*** Begin section ***

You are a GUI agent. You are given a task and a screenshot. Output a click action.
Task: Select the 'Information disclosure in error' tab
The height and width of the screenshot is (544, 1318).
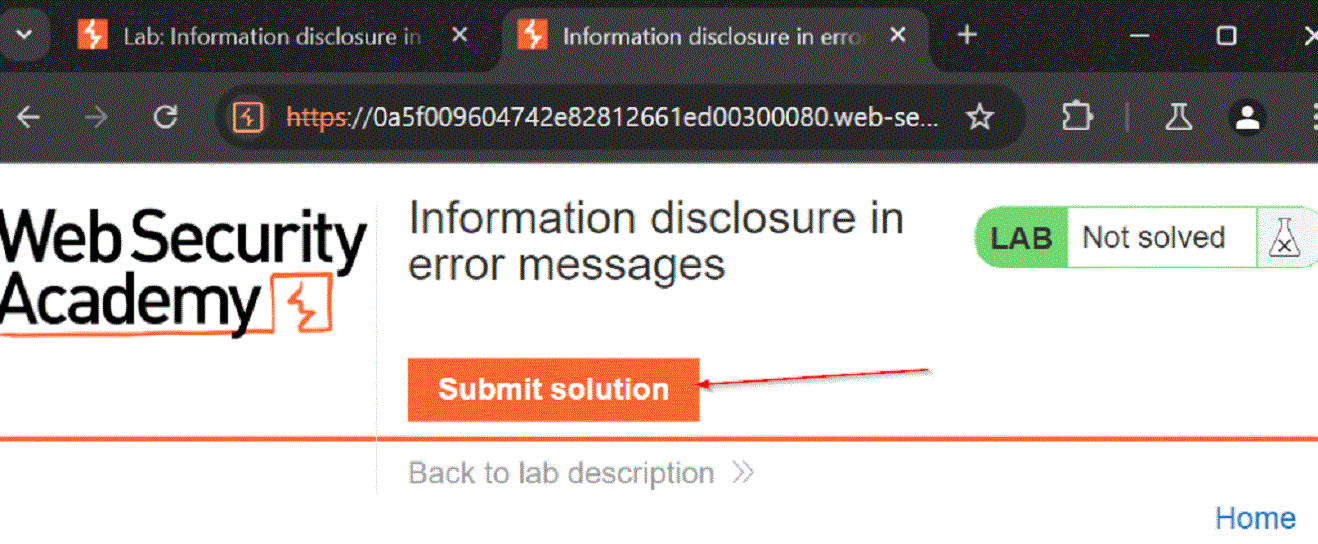700,36
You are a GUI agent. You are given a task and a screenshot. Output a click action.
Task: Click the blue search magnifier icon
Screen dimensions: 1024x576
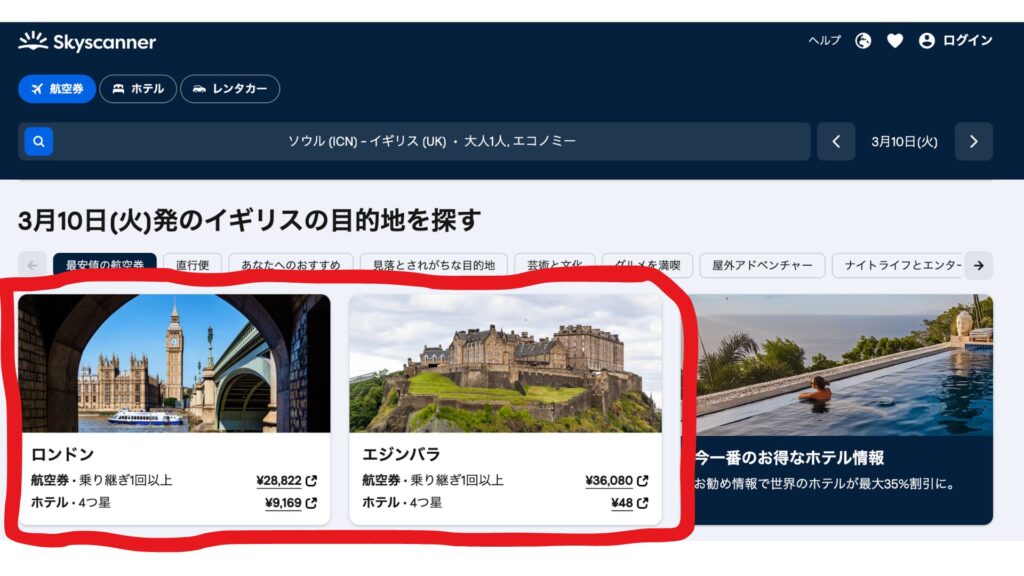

*** End section ***

**Your goal**
Repeat every record exactly, but not the pictures.

**Written response**
You are a GUI agent. You are given a task and a screenshot. Output a click action.
Task: Select the 'Information disclosure in error' tab
The height and width of the screenshot is (544, 1318).
700,36
You are a GUI agent. You are given a task and a screenshot. Output a click action.
Task: Click the blue search magnifier icon
Screen dimensions: 1024x576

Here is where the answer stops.